Material for this exercise Start Marker
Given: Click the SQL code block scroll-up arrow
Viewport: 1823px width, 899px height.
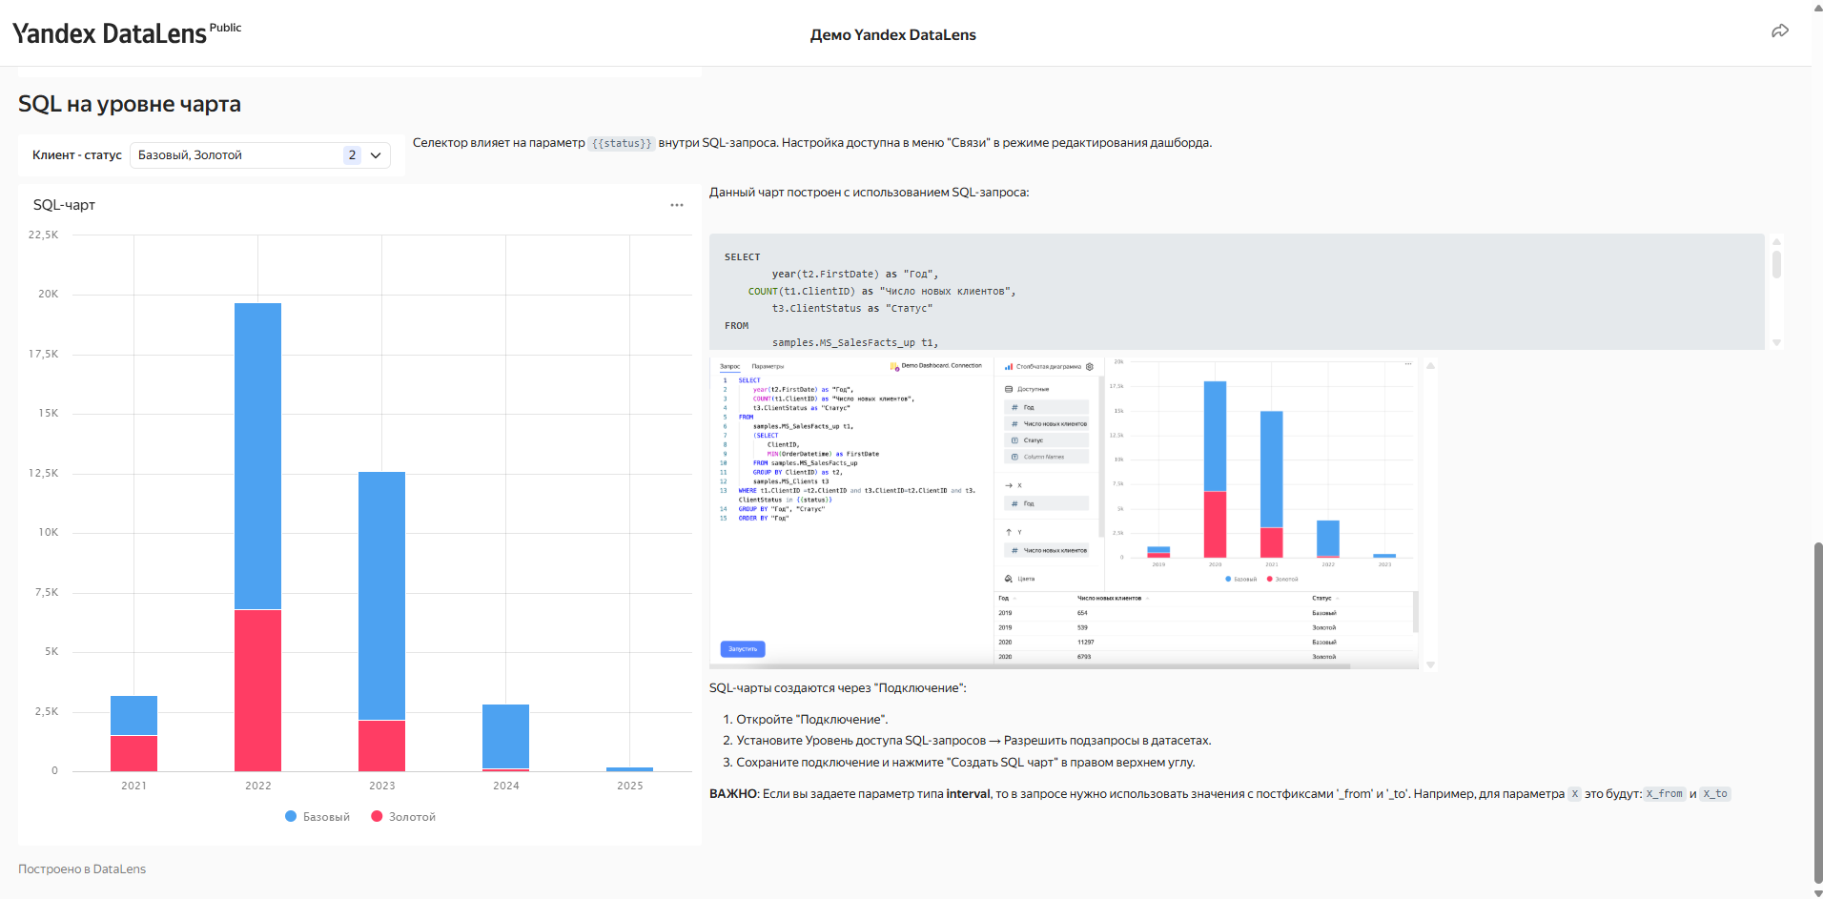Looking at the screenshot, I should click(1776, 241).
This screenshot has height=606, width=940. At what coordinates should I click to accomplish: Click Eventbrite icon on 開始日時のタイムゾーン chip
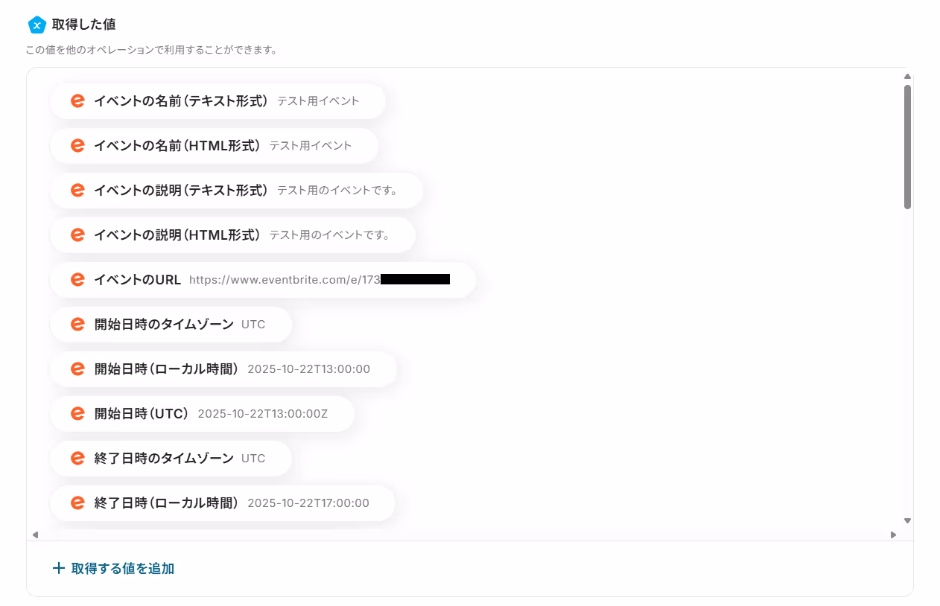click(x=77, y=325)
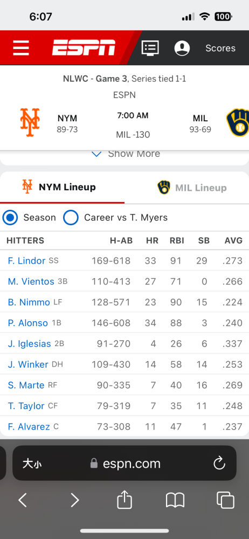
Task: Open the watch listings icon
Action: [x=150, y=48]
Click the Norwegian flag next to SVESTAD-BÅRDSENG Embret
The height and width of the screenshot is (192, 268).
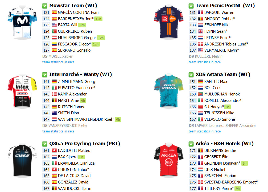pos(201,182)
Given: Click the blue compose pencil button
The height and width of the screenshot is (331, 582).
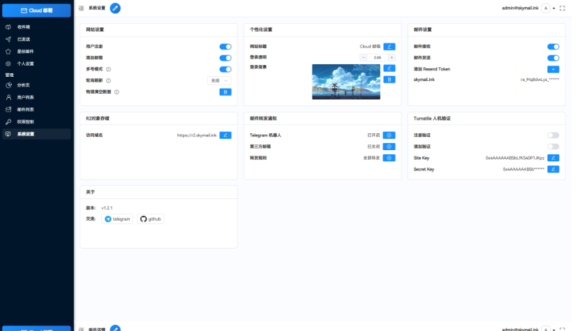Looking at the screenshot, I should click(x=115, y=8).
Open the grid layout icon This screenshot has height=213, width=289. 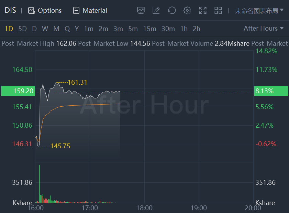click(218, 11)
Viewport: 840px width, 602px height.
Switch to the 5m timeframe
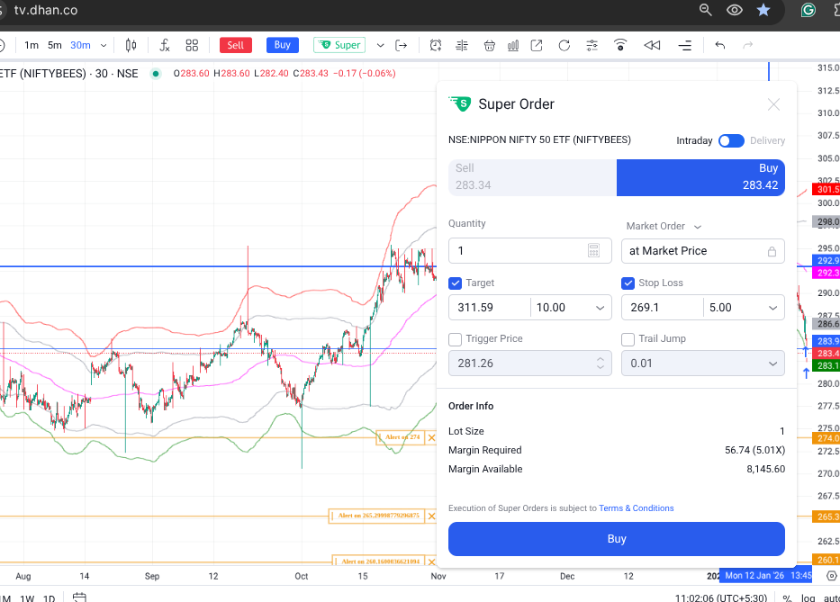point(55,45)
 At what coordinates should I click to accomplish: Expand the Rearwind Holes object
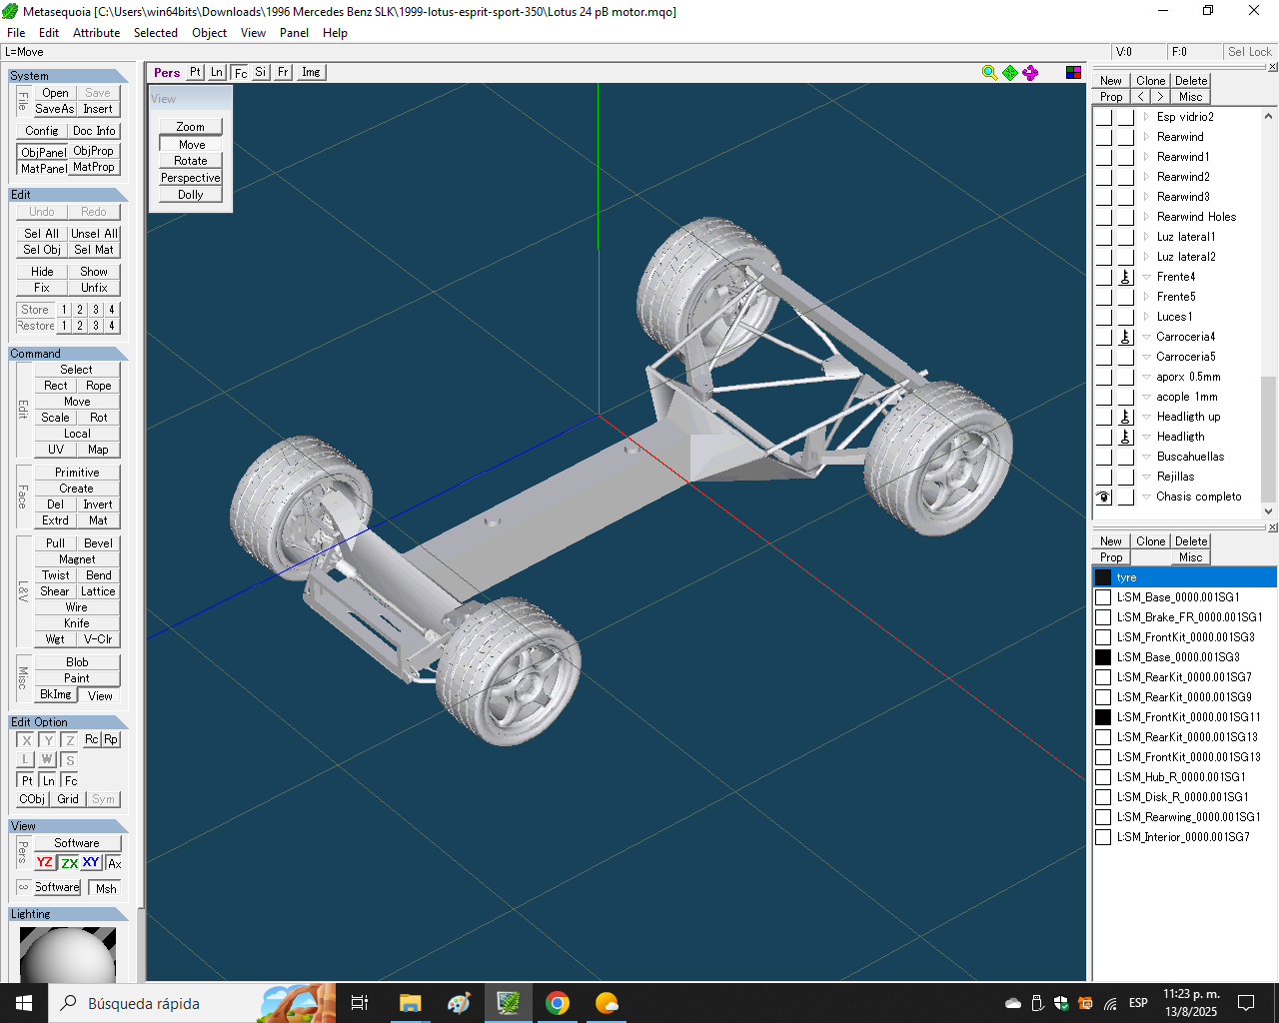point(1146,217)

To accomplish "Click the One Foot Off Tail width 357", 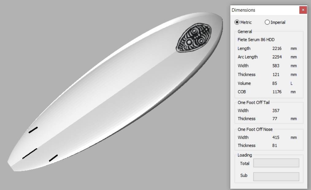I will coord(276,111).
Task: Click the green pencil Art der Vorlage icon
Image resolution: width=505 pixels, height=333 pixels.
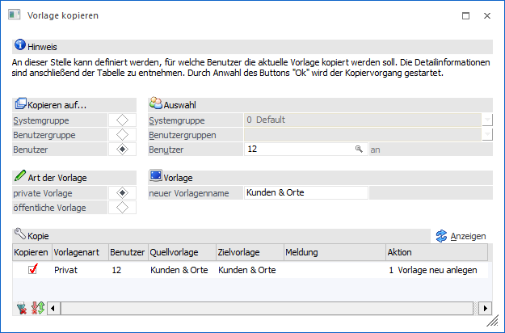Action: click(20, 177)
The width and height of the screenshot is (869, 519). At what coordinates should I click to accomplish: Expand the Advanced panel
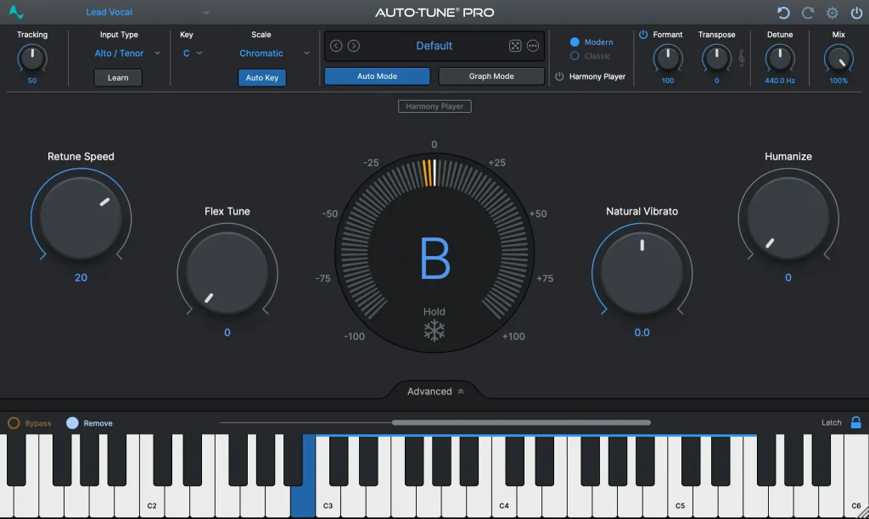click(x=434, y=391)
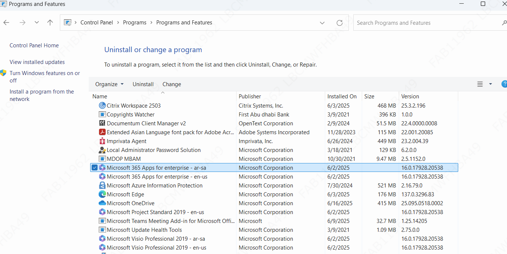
Material for this exercise End Marker
* Activity:
Output the data above exactly, beginning at its first line and ending with the line that holds "Click the Norwegian". Leave out the pictures and add nothing.

* Solution for this task:
Given: Click the SQL code block scroll-up arrow
Viewport: 1823px width, 899px height.
Looking at the screenshot, I should click(1776, 241).
This screenshot has height=606, width=940. At what coordinates should I click to accomplish: Click Eventbrite icon on 開始日時のタイムゾーン chip
click(x=77, y=325)
Task: Open the watch listings icon
Action: [x=150, y=48]
Click the Norwegian flag next to SVESTAD-BÅRDSENG Embret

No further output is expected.